A comet or asteroid smashed into modern-day Germany some 2,200 years ago, unleashing energy equivalent to thousands of atomic bombs, scientists revealed.

That should say 'theorized' instead of 'revealed'.
Colliding with the Earth's atmosphere at more than 43,000 kms (27,000 miles) per hour, the space rock probably broke up at an altitude of 70 kms (43 miles), they believe.

The biggest chunk smashed into the ground with a force equivalent to 106 million tonnes of TNT, or 8,500 Hiroshima bombs.

"The forest beneath the blast would have ignited suddenly, burning until the impact's blast wave shut down the conflagration," the investigators said.

"Dust may have been blown into the stratosphere, where it would have been transported around the globe easily... The region must have been devastated for decades."

Now, this is the heart of Europe we're talking about, and even though it's a couple hundred years before Christ, this area isn't unpopulated. I find it hard to believe that an event of this magnitude wouldn't live on in lore or folktales. I've never heard anything that even hints at it.

I can certainly believe that a comet or meteor hit that area, but it's their timeline that I question. Make the impact a thousand or two years earlier, and the lack of historical references makes more sense to me.

Posted by Ted at October 16, 2004 04:44 AM
Category: SciTech

You're right--I think the Romans and Greeks and Egyptians might have noticed that it seemed a little dusty up north...

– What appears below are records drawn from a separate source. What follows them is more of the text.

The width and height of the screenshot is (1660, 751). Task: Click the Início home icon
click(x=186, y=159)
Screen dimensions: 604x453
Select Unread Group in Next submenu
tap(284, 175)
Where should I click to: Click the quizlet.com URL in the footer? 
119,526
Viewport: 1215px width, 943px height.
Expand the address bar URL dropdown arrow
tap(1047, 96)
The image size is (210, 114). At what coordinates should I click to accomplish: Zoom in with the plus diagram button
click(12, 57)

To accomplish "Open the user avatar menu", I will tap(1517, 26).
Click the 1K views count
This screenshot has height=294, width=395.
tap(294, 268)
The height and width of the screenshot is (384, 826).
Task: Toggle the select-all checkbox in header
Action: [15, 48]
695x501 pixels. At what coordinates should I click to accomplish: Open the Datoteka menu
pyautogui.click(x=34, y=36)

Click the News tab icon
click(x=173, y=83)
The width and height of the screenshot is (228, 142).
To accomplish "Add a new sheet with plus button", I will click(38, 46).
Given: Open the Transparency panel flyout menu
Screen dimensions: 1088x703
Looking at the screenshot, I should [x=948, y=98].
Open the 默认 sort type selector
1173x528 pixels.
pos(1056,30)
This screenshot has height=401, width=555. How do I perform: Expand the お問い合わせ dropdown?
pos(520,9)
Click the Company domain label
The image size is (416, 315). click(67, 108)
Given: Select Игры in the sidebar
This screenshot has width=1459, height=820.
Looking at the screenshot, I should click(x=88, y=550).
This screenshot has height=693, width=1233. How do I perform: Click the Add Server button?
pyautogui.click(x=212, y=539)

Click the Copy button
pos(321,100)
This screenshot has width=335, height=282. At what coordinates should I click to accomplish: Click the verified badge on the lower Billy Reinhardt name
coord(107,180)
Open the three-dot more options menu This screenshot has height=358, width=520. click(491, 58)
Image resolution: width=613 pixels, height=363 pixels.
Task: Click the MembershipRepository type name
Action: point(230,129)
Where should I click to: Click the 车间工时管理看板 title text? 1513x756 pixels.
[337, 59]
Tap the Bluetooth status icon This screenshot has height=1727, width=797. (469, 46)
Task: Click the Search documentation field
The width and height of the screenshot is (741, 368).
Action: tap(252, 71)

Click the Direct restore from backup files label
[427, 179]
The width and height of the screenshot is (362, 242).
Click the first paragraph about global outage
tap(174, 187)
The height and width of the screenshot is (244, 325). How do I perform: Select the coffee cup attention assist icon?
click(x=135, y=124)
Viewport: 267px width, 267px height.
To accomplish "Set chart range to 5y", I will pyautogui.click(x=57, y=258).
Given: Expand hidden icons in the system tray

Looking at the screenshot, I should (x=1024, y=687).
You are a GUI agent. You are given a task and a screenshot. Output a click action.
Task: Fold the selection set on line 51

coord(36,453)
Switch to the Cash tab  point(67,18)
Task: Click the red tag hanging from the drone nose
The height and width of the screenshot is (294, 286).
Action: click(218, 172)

Maybe you missed the part where the scientists said that it was George Bush's fault for not signing Kyoto....

Posted by: Susie at October 18, 2004 11:16 AM

The Romans weren't in modern-day Germany at the time. They avoided the Alps and eventually (much later than 200 BC) moved west to Spain and France and up the the British Isles.
The Germanic regions were persona non Romana.

The region was inhabitited by uncivilized tribes who had no written history. A natural catastrophe like the one described sounds like it should have been remembered, though,... and maybe it WAS for a while.

But maybe it was just too BIG an event to be taken seriously by the Romans.
It does seem strange that such an event would seemingly go unrecounted in folklore for the centuries that followed. But, then again, maybe it just got lost in the shuffle of meaningful lore just because of it's unbelievability.